Please suggest better way to process one lakh record in Coldfusion
Copy link to clipboard
Copied
Just to clarify, a lahk is about one hundred thousand, right?
The way I see it, there are two problems here. The first is, how can you do it at all? The second is, how can you do it in a performant manner? Let's take a look at the first one, first. You mention you're getting a timeout when looping and processing. My guess is that you're trying to do too much within a single CFML program. CF has a setting that you can control within the specific program using the CFSETTING tag:
<cfsetting requestTimeout = "30">
There are other ways to control the request timeout as well, but you can research them on your own. If you set requestTimeout to zero, the program shouldn't time out at all. Here's a starting point for learning about the CFSETTING tag and the requestTimeout attribute:
https://helpx.adobe.com/coldfusion/cfml-reference/coldfusion-tags/tags-r-s/cfsetting.html
If you set requestTimeout to a large enough value, the program shouldn't time out. But the query or queries might still timeout. You might be able to control that with the CFQUERY tag's timeout attribute. Go here to learn about that:
https://helpx.adobe.com/coldfusion/cfml-reference/coldfusion-tags/tags-p-q/cfquery.html
Unfortunately (sort of), you can't prevent the queries from timing out, and the database might have its own timeout value. But let's assume you can set it high enough that you can perform whatever you're trying to do. At this point, you should be able to solve your looping and processing timeout problem. Let's say you're using SQL Server. If I recall correctly, the maximum number of integers you can use in an IN clause is 32,767. But the more you have in the tableB query, the longer it's going to take. You may have to use shorter lists to avoid that timeout. Here's a quick intro from Ben Nadel on using the list attribute of CFQUERYPARAM, which might improve performance.

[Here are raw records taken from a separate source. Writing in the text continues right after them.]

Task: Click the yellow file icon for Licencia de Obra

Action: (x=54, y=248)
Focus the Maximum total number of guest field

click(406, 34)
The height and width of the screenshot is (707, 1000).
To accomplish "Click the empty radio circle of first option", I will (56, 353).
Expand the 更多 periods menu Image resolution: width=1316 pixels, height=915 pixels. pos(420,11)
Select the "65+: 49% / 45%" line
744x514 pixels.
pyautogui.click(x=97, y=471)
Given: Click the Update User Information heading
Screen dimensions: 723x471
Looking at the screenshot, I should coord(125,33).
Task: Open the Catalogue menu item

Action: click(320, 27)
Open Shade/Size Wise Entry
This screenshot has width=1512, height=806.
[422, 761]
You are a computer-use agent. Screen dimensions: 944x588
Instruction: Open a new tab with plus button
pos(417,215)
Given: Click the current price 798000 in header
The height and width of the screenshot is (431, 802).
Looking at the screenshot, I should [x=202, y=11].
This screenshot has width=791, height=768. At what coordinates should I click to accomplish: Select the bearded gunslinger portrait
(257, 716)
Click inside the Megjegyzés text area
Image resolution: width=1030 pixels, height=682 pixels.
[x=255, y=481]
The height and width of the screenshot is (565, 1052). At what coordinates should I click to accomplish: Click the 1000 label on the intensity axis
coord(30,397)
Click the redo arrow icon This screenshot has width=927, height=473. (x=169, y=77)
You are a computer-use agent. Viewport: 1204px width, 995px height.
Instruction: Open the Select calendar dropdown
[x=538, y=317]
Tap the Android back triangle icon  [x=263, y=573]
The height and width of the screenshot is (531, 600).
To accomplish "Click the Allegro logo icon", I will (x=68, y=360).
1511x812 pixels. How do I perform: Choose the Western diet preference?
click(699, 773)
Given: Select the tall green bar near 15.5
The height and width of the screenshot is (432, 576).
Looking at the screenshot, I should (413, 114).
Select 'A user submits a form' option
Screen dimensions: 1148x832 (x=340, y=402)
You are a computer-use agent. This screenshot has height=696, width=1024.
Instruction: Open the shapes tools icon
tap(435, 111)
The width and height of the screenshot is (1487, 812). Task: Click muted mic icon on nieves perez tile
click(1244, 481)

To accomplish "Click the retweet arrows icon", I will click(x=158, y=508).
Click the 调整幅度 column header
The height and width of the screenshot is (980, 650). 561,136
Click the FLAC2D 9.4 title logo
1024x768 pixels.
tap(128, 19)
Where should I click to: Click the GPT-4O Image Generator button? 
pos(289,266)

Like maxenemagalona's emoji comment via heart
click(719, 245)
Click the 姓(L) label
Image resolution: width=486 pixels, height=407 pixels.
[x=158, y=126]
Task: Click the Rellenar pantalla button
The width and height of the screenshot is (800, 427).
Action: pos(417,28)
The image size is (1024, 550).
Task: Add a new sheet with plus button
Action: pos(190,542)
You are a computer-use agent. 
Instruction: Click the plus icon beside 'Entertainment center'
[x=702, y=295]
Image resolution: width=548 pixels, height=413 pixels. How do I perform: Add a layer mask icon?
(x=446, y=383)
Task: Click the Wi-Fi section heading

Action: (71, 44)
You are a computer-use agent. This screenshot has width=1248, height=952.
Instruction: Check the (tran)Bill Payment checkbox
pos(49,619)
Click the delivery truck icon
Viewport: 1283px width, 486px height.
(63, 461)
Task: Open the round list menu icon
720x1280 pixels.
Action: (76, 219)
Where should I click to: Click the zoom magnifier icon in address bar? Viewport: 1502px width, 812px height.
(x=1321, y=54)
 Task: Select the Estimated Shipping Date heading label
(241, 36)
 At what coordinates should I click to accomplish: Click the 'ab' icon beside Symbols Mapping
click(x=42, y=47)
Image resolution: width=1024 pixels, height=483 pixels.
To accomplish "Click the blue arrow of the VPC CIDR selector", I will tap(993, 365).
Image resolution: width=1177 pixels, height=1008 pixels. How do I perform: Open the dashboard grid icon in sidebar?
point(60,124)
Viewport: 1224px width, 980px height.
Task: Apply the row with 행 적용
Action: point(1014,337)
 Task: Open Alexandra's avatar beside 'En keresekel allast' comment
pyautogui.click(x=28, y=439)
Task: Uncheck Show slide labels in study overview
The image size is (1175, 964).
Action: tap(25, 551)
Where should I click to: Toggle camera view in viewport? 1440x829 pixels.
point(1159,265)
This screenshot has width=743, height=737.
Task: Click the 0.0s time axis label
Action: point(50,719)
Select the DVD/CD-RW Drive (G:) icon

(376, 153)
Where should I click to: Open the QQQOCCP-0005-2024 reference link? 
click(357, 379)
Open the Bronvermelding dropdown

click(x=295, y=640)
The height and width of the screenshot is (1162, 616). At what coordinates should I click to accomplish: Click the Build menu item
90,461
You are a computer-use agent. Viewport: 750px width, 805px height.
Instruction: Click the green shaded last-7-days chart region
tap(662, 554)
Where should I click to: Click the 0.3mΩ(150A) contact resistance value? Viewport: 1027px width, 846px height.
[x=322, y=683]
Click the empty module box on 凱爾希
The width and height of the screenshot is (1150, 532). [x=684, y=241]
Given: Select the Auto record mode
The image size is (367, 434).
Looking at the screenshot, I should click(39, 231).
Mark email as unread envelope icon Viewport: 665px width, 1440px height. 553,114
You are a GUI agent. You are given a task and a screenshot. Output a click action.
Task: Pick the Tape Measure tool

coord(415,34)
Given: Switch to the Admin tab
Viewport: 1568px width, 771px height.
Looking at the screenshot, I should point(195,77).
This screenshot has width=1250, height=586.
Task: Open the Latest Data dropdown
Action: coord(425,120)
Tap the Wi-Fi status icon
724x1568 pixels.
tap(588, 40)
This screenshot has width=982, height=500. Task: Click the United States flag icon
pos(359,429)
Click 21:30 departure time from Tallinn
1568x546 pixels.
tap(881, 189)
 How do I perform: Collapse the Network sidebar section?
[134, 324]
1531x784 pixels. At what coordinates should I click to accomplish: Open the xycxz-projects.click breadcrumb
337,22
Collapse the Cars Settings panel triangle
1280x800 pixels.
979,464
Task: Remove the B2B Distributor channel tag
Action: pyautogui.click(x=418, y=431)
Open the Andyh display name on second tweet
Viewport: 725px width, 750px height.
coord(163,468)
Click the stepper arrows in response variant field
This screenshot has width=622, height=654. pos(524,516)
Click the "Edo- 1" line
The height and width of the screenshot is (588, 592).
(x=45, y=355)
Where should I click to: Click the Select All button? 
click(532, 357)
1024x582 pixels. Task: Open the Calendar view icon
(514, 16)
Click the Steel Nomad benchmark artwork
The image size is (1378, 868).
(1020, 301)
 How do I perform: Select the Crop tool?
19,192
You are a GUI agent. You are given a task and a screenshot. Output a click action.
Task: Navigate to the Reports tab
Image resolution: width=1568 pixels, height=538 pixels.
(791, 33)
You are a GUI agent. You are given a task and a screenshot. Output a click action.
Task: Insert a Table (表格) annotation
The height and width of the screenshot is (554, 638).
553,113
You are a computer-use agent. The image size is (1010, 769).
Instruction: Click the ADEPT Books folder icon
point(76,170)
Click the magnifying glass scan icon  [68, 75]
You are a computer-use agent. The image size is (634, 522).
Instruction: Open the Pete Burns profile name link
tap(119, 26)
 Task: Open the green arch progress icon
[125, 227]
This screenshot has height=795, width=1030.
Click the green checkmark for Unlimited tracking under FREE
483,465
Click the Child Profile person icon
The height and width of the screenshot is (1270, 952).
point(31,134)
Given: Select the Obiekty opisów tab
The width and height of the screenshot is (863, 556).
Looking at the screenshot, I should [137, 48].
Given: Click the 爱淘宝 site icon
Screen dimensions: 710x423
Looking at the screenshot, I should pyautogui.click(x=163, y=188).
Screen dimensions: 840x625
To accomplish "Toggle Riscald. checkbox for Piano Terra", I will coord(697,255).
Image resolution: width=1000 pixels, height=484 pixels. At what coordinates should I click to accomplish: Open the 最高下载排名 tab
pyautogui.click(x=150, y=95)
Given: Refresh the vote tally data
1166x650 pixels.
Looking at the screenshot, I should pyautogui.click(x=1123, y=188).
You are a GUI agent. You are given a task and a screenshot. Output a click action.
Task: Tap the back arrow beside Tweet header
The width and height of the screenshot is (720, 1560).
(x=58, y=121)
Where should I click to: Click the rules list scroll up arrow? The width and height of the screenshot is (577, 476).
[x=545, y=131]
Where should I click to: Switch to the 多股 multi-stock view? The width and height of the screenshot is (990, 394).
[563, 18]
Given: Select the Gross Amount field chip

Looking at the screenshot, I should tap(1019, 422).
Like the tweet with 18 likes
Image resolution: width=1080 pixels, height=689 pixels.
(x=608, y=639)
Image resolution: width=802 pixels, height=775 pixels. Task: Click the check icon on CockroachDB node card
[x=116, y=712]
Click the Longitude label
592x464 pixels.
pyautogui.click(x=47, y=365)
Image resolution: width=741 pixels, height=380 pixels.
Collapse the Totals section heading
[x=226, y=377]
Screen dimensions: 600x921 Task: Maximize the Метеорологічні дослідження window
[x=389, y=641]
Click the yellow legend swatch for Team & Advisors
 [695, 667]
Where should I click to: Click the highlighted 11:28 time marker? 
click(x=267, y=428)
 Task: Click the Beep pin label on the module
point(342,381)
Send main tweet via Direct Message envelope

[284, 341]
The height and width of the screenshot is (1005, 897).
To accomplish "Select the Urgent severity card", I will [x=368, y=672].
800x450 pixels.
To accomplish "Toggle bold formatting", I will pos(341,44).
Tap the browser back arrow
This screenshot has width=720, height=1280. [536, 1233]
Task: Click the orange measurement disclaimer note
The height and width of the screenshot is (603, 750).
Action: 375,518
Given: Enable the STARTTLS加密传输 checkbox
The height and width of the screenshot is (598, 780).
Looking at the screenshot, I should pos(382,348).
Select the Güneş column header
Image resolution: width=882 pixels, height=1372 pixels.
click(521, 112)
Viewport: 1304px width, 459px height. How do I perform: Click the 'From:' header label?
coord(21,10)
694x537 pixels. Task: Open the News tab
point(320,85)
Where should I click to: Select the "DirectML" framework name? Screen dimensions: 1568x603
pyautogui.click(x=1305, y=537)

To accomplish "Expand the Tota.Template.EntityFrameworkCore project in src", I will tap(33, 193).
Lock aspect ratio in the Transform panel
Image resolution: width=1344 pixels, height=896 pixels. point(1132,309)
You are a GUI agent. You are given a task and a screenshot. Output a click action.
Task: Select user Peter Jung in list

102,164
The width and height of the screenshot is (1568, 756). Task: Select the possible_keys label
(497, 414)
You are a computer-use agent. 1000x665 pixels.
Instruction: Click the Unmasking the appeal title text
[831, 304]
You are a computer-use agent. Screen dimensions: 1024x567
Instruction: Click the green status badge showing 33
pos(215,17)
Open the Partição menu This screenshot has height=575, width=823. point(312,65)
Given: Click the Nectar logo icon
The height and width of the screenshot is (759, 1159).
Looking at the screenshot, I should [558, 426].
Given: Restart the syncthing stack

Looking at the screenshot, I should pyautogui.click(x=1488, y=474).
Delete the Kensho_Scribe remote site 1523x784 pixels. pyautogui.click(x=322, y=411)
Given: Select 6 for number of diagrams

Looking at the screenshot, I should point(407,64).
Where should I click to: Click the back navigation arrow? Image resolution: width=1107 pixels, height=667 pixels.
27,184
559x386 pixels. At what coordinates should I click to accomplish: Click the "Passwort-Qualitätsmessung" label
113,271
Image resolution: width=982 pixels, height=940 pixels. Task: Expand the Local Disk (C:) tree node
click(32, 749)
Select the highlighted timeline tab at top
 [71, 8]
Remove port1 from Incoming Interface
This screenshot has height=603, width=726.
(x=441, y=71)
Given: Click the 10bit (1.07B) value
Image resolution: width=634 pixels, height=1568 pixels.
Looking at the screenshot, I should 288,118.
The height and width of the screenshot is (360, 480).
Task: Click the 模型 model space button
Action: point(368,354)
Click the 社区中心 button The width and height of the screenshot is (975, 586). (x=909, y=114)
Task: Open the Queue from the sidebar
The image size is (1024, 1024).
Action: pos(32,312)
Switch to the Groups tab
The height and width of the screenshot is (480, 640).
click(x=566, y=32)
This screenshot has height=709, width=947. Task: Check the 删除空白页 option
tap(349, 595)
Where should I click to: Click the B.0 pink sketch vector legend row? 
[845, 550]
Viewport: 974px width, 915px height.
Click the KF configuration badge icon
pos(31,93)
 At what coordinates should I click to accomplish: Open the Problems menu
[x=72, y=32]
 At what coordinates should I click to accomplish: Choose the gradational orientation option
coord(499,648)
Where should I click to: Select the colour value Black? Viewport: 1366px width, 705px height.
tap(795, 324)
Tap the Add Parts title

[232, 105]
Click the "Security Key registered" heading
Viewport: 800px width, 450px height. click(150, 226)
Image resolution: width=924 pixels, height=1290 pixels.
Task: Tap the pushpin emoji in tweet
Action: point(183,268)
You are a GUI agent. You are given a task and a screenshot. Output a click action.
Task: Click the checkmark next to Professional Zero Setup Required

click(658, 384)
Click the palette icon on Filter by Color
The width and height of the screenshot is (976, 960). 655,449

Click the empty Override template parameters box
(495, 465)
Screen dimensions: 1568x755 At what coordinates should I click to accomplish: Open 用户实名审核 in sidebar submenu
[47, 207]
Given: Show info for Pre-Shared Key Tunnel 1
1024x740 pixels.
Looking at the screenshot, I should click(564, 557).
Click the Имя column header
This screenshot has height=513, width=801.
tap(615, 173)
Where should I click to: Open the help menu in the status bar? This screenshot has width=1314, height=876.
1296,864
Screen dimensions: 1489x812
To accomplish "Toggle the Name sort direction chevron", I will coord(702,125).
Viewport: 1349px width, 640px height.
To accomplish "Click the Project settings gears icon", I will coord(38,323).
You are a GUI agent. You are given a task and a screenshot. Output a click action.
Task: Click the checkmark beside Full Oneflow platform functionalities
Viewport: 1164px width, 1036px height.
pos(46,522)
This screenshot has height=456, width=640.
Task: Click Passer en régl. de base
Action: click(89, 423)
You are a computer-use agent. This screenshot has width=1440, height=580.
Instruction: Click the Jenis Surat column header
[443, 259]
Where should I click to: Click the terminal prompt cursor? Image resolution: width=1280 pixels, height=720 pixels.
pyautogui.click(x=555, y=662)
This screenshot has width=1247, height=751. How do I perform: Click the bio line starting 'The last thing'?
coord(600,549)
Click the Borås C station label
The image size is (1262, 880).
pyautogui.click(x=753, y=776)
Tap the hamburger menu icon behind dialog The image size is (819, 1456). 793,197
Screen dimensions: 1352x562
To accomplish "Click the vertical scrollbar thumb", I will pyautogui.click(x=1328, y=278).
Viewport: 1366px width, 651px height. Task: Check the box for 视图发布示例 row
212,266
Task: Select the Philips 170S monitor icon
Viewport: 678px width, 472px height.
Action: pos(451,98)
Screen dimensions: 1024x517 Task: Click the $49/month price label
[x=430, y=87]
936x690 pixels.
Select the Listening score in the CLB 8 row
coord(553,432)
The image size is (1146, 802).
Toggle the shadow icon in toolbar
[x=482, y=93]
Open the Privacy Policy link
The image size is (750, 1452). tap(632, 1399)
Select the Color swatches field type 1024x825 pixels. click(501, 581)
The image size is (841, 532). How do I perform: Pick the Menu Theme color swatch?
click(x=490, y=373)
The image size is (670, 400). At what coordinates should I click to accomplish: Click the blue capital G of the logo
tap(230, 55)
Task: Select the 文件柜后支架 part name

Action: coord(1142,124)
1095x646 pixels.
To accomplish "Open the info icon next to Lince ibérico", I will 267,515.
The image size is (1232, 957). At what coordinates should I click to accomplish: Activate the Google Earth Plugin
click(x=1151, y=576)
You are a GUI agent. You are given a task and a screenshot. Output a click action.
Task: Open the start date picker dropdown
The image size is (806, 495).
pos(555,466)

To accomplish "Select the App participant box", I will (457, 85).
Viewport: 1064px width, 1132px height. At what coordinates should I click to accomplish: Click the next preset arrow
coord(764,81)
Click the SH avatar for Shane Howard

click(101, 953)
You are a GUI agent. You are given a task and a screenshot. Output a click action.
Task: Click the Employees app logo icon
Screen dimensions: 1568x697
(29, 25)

https://www.bennadel.com/blog/425-coldfusion-cfqueryparam-list-attribute-is-sweeet.htm
So anyway, you've solved the timeout problem. Great! But it's going to be VERRRRRY SLOOOOW. And you may encounter serious performance problems even though everything is working. How can you make it perform adequately? Unfortunately, you're not going to have a lot of options here since the databases are on separate servers. If they were on the same server, you could use linked tables from one database to the other, and use a single query to find the matching records ... and it would probably be pretty fast? Is it possible for you to move them onto the same server, even temporarily? For example, we have a client that needs to query a remote database as well as a local one for a specific application. To make that performant, we run a single query during off-peak hours that basically copies the remote database, which has hundreds of thousands of records, into the local database. We don't do that through CF, but through something else that doesn't have to respond to a user's request to a web server.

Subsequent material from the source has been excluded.